The directors of a British play depicting sexual abuse and murder in a Sikh temple reluctantly scrapped their production on Monday due to fears violent protests against it would escalate.
The directors said they stood by the play and principles of free speech, but had taken the decision to avoid a repeat of riots outside the theatre on Saturday night.
"Sadly it's clearly evident that the violent protesters have won," said Stuart Rogers, executive director of the Birmingham Repertory Theatre in Britain's second city.
"We cannot operate this theatre in a state where people are throwing bricks through our windows."

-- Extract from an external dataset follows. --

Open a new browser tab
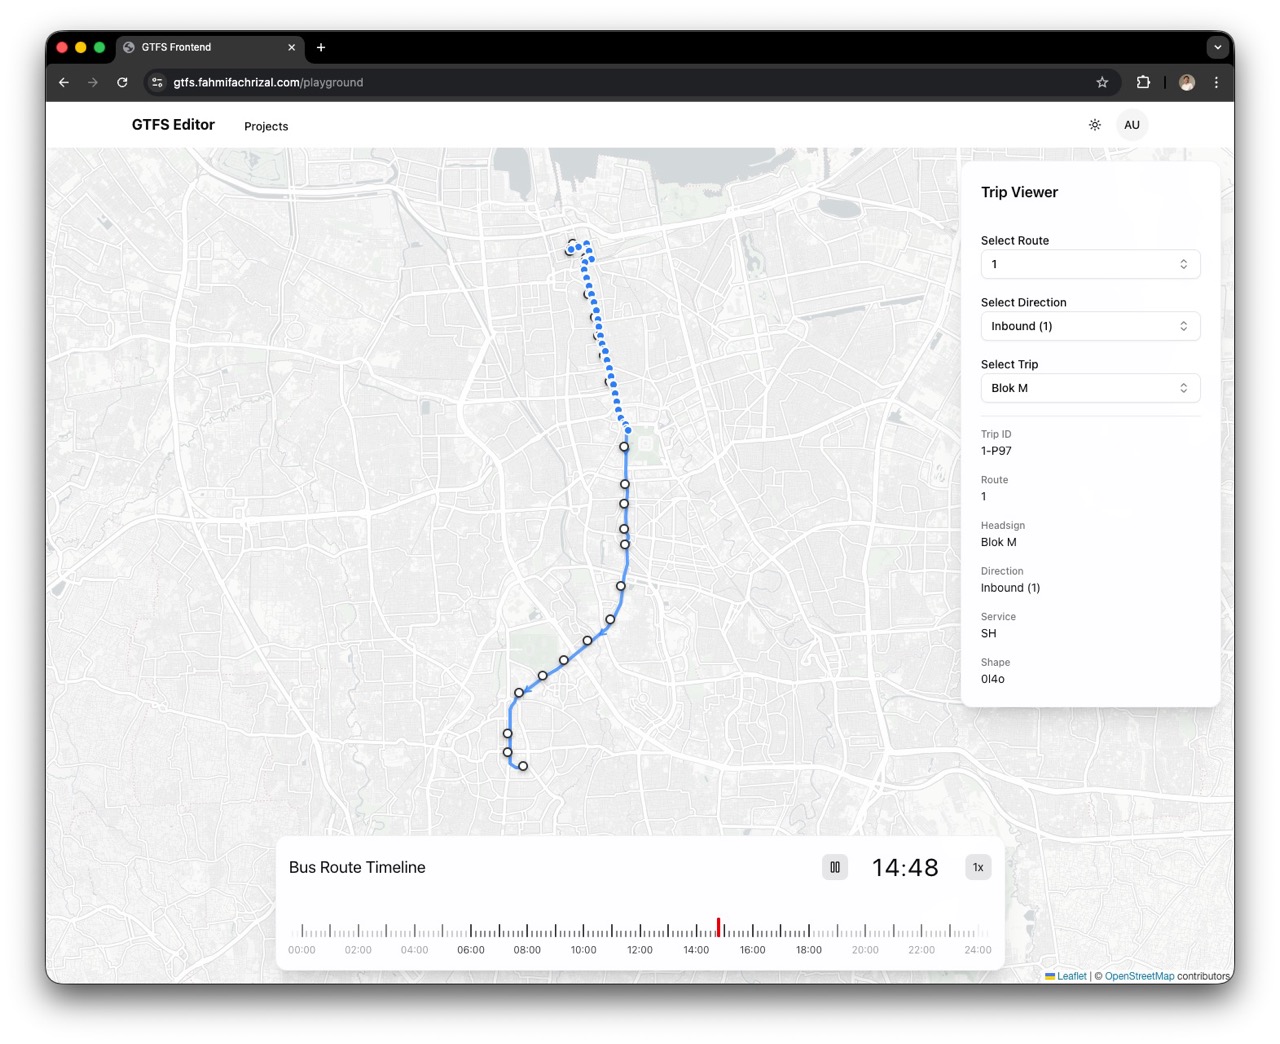[321, 47]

Three officers were hurt and three men arrested on Saturday night when a peaceful protest against the play turned violent. Around 400 turbaned Sikhs gathered outside the playhouse and some pelted it with stones.
The incident was the latest in a series of protests by religious groups in multi-ethnic Britain against the way their faiths are portrayed.

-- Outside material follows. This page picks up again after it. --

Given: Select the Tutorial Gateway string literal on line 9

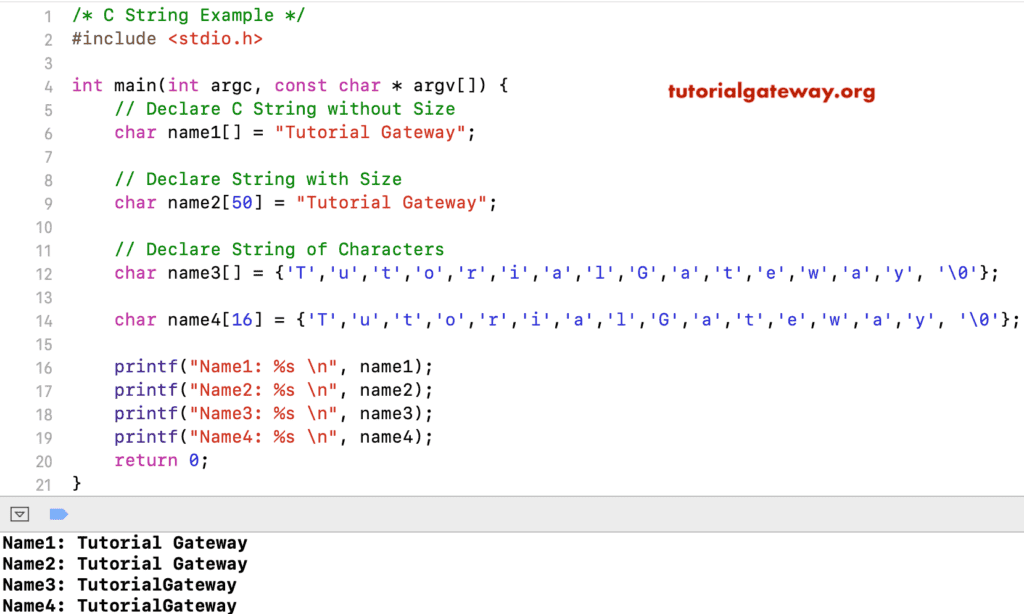Looking at the screenshot, I should coord(395,202).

The theatre's directors met police and Sikh community leaders in Birmingham on Monday to try to ease tensions but Rogers said there was no guarantee the protests would abate.
"The theatre has two major responsibilities," he told a news conference. "Its first is its commitment to artistic freedom, but it also has a duty of care to its audiences, staff and performers."
"Very reluctantly therefore we have decided to end the current run of the play, purely on safety grounds."
"DISHONOUR"
The play, "Behzti" (Dishonour), was written by a Sikh woman, Gurpreet Kaur Bhatti, and is described as a black comedy about a woman and her sick mother visiting a gurdwara, or Sikh temple, for the first time in years.
Protesters say it mocks Sikhism, which has around 250,000 adherents in Britain.
Rogers said Bhatti supported the theatre's decision to scrap the production, but only on safety grounds.
"There is nothing in this play that would incite religious hatred," he said. "It won't change our attitude to what we commission and what we produce one jot."
The row over the play is the latest in recent months involving Britain's religious communities.
Christians have picketed a theatre in Scotland staging a play depicting Jesus as a homosexual.
Catholic and Protestant church leaders protested at a waxwork nativity featuring England soccer captain David Beckham as Joseph and his popstar wife Victoria as the Virgin Mary.
Hindus complained of a scene in Britain's longest-running soap opera "Coronation Street" in which a character wielded a Hindu statue as a weapon.
And Muslims strongly criticised a journalist who wrote a newspaper article asking whether the prophet Mohammed could be considered a paedophile because he had a child bride.